All-in Sustaining Costs
All-in sustaining costs (“AISC”) include mine site operating costs incurred at Magna mining operations, sustaining mine capital and development expenditures, mine site exploration expenditures and equipment lease payments related to the mine operations and corporate administration expenses. The Company believes that this measure represents the total costs of producing copper equivalent payable pounds from current operations and provides Magna and other stakeholders with additional information that illustrates the Company’s operational performance and ability to generate cash flow. This cost measure seeks to reflect the full cost of copper production from current operations on a per-pound basis of copper equivalent payable. New project and growth capital are not included.

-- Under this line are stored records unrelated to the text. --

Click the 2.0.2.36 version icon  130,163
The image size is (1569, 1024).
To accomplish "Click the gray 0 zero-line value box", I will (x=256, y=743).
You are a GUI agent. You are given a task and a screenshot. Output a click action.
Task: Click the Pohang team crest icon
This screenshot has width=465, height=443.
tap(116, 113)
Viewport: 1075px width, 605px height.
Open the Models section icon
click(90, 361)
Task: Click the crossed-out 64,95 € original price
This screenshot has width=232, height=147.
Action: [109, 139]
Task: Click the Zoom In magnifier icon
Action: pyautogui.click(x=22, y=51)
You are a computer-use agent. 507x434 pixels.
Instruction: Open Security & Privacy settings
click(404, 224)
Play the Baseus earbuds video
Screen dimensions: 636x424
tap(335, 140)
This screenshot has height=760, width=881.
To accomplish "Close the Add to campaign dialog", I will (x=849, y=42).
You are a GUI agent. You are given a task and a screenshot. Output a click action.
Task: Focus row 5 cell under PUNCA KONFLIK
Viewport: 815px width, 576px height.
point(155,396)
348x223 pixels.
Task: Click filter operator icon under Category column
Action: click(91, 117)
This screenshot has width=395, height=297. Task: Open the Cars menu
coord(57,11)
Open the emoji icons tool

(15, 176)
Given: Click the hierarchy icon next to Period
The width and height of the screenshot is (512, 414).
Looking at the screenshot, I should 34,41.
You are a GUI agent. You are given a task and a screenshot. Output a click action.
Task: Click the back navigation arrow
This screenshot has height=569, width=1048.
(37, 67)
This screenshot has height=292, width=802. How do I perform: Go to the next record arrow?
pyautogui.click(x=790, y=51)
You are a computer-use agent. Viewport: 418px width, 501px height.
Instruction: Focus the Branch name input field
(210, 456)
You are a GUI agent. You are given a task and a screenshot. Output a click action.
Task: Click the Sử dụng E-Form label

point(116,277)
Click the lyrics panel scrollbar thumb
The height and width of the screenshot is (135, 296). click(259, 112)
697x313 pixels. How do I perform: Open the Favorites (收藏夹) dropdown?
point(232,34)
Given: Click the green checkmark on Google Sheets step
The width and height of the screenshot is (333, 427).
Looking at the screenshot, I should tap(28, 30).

Free Cash Flow and Operating and Free Cash Flow per Share
Free cash flow is calculated by taking net cash provided by operating activities less cash used in capital expenditures and lease payments as reported in the Company’s financial statements. Free cash flow per share is calculated by dividing free cash flow by the weighted average number of shares outstanding for the period.
Operating cash flow per share is a non-IFRS Accounting Standards measure and does not constitute a measure recognized by IFRS Accounting Standards and does not have a standardized meaning defined by IFRS Accounting Standards. Operating cash flow per share is calculated by dividing cash flow from operating activities in the Company’s Financial Statements by the weighted average number of shares outstanding for each year. It may not be comparable to information in other issuers’ reports and filings.
Adjusted Net Loss and Adjusted Net Loss per Share
Adjusted net loss and adjusted net loss per share are non-IFRS Accounting Standards performance measures and do not constitute a measure recognized by IFRS Accounting Standards and do not have standardized meanings defined by IFRS Accounting Standards, as well both measures may not be comparable to information in other issuers’ reports and filings. Adjusted net loss is calculated by removing the one-time gains and losses resulting from the disposition of non-core assets, non-recurring expenses and significant tax adjustments (mining tax recognition and exploration credit refunds) not related to current period’s income, as detailed in the table below. Magna discloses this measure, which is based on its financial statements, to assist in the understanding of the Company’s operating results and financial position.